Chris Flood
Sunday, 4
Oct 2015 | 5:57 AM ET
Financial
Times
The threat
of a Greek exit from the eurozone drained investors' confidence in the second
quarter of this year, causing fund sales in Europe and the US to falter.
Investors'
appetite for new fund allocations was also blunted by a sharp correction in
China's stock market and uncertainty about the timing of a US interest rate
rise.
Nick
Nelson, head of European equity strategy at UBS, the bank, says: "Greece
undoubtedly sapped confidence and it was not resolved before the troubles in
China's stock market started. Investors have been questioning whether the
slowdown in China and other emerging markets will derail the recovery in the US
and Europe."
The US
stock market hit an all-time high in May but equity prices eased back as the
second quarter progressed amid concerns about high company valuations.
Mr Nelson
says: "US company profit margins are close to record highs and it will be
more challenging for companies to deliver strong earnings growth from here as
the economic cycle matures."
As a
result, equity fund sales in North America fell by more than a fifth to €35.5bn
from €46bn in the previous three months, according to figures given exclusively
to FTfm by Broadridge FundFile, the data provider.
Concerns
about the timing and impact of an increase in US interest rates slowed inflows
into bond funds in North America to a virtual standstill, with sales of just
€1.5bn in the second quarter, down 96.5 per cent from the €43.3bn recorded in
the previous three months.
In Europe,
the European Central Bank's extension of its quantitative easing programme to
include sovereign bonds provided a boost to fund sales in the first three
months of 2015 and that momentum carried on into the month of April.
But sales
dropped sharply in May and turned to outflows in June. Investors retreated to
the sidelines as growing tensions between the Greek government and its
creditors put the future of the eurozone in jeopardy.
Investors
also struggled to identify where they might find buying opportunities as the
ECB purchases of sovereign debt dragged a swath of bond yields into negative
territory, a historically unprecedented development.
For the
second quarter as a whole, net sales of European mutual funds (excluding money
market funds) dropped by more than a third, to €82.8bn.
Fund sales
across numerous European countries in the second quarter fell into negative
territory as the Greek crisis continued. Net outflows were registered in Spain,
Norway, Finland and Belgium while sales fell sharply in Germany, Switzerland,
France, Sweden and the Netherlands.
"The
umbrellas went up in May as clouds gathered around the possibility of Grexit
and impending rate rises in the US. Net sales of European retail funds
responded in kind," says Diana Mackay, chief executive of the Mackay
Williams consultancy.
The main
exception to the gloom was the UK market. It experienced a rebound to positive
sales of €6.8bn after net outflows of €3.8bn in the previous three months.
Jake
Moeller, head of UK & Ireland research at Lipper, the data provider, says
British investors felt insulated from many of the problems affecting the
eurozone.
"There
is a sense of psychological detachment and that helped fund sales remain
buoyant. UK investors are also receiving high-quality investment advice and so
they are less trigger happy when it comes to selling than many continental
investors who only recently moved into mutual funds as a result of low interest
rates," says Mr Moeller.
Growing risk
aversion was mirrored in equity fund sales in the "international"

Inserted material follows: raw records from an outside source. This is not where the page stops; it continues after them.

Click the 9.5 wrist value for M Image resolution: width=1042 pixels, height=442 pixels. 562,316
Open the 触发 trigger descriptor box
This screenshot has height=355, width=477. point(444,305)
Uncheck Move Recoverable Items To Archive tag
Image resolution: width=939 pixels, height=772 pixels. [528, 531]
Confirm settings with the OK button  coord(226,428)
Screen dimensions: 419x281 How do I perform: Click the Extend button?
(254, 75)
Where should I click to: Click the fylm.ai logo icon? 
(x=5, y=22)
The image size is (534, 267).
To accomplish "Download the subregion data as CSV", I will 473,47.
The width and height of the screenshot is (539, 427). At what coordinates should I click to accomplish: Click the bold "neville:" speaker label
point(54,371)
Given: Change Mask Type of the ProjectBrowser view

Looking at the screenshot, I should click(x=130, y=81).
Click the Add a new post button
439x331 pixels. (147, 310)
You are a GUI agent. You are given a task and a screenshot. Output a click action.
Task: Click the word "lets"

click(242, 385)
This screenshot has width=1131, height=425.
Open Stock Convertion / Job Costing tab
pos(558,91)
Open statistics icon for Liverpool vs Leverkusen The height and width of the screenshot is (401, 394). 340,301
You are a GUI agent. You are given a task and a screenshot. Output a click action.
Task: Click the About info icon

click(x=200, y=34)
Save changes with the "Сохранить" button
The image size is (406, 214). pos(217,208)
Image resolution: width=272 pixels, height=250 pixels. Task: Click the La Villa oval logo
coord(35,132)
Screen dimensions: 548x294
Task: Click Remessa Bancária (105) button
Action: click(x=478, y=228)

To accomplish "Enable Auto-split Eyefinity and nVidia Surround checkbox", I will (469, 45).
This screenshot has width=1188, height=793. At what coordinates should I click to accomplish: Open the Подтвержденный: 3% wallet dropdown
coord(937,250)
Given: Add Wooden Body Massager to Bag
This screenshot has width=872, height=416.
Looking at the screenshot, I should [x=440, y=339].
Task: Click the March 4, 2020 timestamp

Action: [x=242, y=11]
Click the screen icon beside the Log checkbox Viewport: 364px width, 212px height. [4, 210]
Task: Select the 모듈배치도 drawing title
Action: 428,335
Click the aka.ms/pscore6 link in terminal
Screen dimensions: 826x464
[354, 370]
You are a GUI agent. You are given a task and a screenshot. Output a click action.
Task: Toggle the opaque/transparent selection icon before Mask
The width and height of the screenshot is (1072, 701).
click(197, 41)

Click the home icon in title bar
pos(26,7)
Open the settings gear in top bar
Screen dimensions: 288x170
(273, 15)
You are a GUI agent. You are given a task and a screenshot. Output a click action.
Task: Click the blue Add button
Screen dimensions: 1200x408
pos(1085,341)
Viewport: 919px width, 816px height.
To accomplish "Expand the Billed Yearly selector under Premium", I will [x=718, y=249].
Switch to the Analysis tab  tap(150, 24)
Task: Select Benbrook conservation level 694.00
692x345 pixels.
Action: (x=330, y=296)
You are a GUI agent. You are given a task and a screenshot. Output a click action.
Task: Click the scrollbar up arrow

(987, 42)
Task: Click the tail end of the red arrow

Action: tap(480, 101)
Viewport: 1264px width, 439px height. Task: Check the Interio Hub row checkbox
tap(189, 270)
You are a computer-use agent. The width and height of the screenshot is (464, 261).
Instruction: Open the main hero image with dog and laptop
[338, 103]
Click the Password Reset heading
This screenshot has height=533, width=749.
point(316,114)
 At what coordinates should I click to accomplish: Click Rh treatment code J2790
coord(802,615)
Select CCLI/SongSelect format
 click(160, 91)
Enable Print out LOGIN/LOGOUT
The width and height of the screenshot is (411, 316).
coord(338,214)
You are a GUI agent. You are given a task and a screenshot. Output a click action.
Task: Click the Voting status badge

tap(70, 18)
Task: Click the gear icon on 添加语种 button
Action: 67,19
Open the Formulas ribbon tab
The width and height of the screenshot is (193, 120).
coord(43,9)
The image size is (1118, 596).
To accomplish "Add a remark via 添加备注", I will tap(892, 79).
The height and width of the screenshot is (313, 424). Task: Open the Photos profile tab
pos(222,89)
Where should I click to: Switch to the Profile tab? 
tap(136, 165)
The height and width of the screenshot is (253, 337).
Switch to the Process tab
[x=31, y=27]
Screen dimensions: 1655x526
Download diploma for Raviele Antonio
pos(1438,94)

category — defined by Lipper as those funds that do not generate four-fifths of
their sales from a single European market — which dropped 70.7 per cent to just
€7bn.
BlackRock
and UBS retained their first- and second-place rankings in the table for fund
sales in the international category but net inflows for both dropped by around
half in the second quarter, to €7.6bn and €3.4bn, respectively.
Gam, the
Swiss-listed asset manager, climbed to third spot, helped by a large advisory
mandate win from an unnamed European institutional investor.
Craig
Wallis, group head of institutional and fund distribution at Gam, says:
"The one asset class where there has been consistent pressure is emerging markets.
But apart from that, we have seen clients continuing to allocate to both
European and Japanese equities along with our absolute return strategies."
Gam says
investors have also been looking for alternative forms of fixed income.
"Funds investing in specialist credit strategies, mortgage-backed
securities and catastrophe bonds have continued to attract interest," Mr
Wallis says.
In Asia,
the rally that preceded the correction in China was fuelled in part by local
retail investors buying stocks with borrowed money. The Broadridge data also
indicate a huge surge in money entering the stock market. Net inflows across
all asset classes accelerated to $165.4bn in the second quarter, more than four
times higher than the inflows registered in the previous three months.